TO BE DONE:
From the entries below, keep only the lines that contain the word "Open" and copy each of them out.
++++++
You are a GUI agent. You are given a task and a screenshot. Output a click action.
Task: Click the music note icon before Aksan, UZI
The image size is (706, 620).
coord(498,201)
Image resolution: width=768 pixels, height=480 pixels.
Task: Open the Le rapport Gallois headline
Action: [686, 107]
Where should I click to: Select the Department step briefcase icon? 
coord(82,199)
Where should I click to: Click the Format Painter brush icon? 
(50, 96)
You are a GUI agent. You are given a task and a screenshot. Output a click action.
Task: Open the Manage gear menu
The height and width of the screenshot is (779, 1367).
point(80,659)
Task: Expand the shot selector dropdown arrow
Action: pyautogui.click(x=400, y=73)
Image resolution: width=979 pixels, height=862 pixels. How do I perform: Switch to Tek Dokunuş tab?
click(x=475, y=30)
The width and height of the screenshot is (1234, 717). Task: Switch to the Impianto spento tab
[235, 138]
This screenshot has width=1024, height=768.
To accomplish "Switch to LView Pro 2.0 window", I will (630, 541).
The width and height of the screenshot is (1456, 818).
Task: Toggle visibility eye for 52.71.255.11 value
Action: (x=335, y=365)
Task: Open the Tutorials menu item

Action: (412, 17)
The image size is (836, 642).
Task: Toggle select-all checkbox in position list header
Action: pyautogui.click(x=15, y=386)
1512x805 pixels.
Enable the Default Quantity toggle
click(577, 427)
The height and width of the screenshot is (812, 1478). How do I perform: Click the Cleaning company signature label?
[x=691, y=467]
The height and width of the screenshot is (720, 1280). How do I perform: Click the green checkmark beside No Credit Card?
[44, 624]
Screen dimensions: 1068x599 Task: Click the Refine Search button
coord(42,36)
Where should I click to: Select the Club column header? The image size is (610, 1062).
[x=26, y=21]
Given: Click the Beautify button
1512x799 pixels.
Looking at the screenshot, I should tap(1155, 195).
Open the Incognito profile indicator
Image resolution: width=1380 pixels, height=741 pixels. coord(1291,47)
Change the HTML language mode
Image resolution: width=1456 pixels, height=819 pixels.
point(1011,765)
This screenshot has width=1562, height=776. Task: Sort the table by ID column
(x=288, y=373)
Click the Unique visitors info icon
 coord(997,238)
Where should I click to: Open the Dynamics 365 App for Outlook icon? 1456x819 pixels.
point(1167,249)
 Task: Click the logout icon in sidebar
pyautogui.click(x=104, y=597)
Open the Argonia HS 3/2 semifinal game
++++++
RESPONSE TO THE TASK:
Task: Open the Le rapport Gallois headline
Task: Open the Manage gear menu
Task: Open the Tutorials menu item
Open the Incognito profile indicator
Where should I click to: Open the Dynamics 365 App for Outlook icon? 1456x819 pixels.
Open the Argonia HS 3/2 semifinal game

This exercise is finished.